How frozen french fries are made

Almost every french fry served in a restaurant — and every bag in the freezer aisle — starts life on an industrial line that can process a tonne or more of potatoes an hour. The product that comes off that line is not a finished fry: it is a par-cooked, flash-frozen strip, engineered so the final cooking happens later, at the restaurant or in your kitchen. Understanding the steps explains why a good frozen fry has a crisp crust and a fluffy, mealy core — and why a bad one turns soggy or grey.

The process is essentially a sequence of carefully controlled heat-and-moisture treatments. Below is the standard industrial sequence.

The raw material

It begins with the right potato. Manufacturers favour large, oblong, high-solids (high-starch) varieties — Russet Burbank is the classic — because high starch and low moisture produce the fluffy interior and crisp surface that define a quality fry. Long tubers also yield more full-length strips, reducing waste. On arrival, potatoes are screened to remove soil, stones and debris, then graded by size.

Step by step

1. Washing and sorting. Potatoes are thoroughly washed and passed through sorting equipment that removes undersized, green, or bruised tubers, so only good raw material continues.

2. Peeling. Skins are removed, typically by steam peelers (a burst of high-pressure steam loosens the skin) or abrasion peelers, balancing clean removal against minimal potato loss. Residual eyes and green spots are trimmed.

3. Cutting. Peeled potatoes are pushed through knife systems — mechanical blades or high-pressure water knives — into strips of a set cross-section, commonly 7–12 mm (10 mm is typical). Strips are then graded; off-spec, short, or discoloured pieces are removed. Cutting is also where the many frozen potato product types — crinkle and waffle fries, wedges, dices, and hash browns — diverge from the straight-cut fry described here.

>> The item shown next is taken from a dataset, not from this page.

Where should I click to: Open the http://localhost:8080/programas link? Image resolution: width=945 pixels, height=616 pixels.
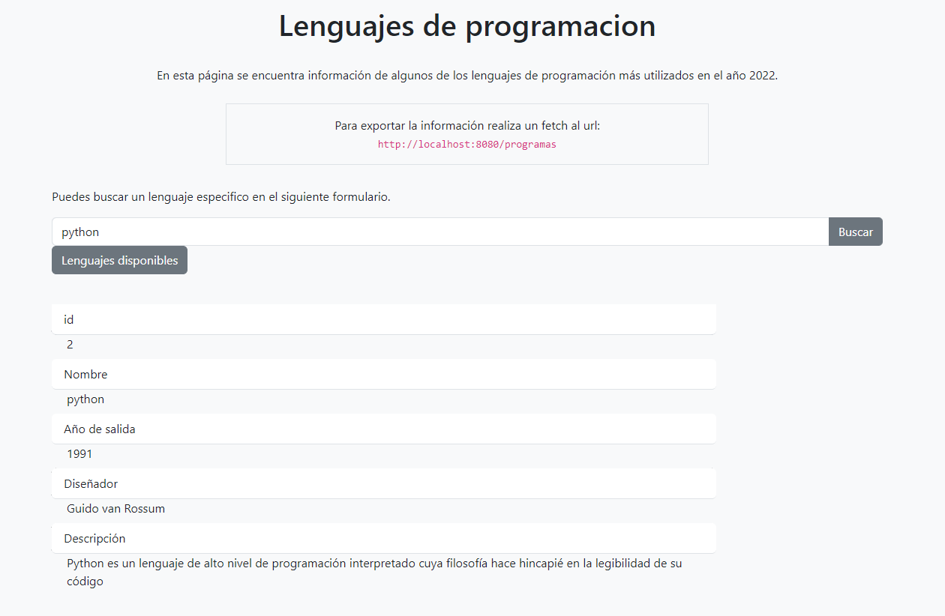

4. Blanching. The cut strips are heated in hot water or steam, commonly around 80–100°C for 2–3 minutes. This is one of the most important quality steps: it inactivates browning enzymes, washes out some surface starch (so fries don't stick or develop black blotches), helps standardise sugar levels for even colour, and extends frozen storage life.

5. Drying / de-watering. Surface moisture from blanching is removed by vibrating de-watering equipment or air knives. This matters because excess surface water would drop the oil temperature at the next step and produce soggy, oily fries.

6. Par-frying. The strips are partially fried — "par-fried" — in vegetable oil for roughly 1–2 minutes at about 175–190°C. This brief fry sets the surface crust, develops the signature golden colour, and dehydrates the surface, locking in the pre-cooked structure. Critically, it does not fully cook the fry: the interior stays soft, leaving the final cook to the restaurant or home kitchen.

7. De-oiling. Immediately after frying, the fries pass over a vibrating de-oiling conveyor to shed excess surface oil, improving taste and reducing fat.

8. Cooling and freezing. The par-fried fries are cooled, then quick-frozen, usually by individual quick freezing (IQF) in a blast or tunnel freezer. Cold air (around −40°C) brings the fries' core down to −18°C very rapidly — often within about 20 minutes. Fast freezing is essential: it forms small ice crystals that preserve cell structure and texture, whereas slow freezing makes large crystals that rupture cells and produce a mushy fry.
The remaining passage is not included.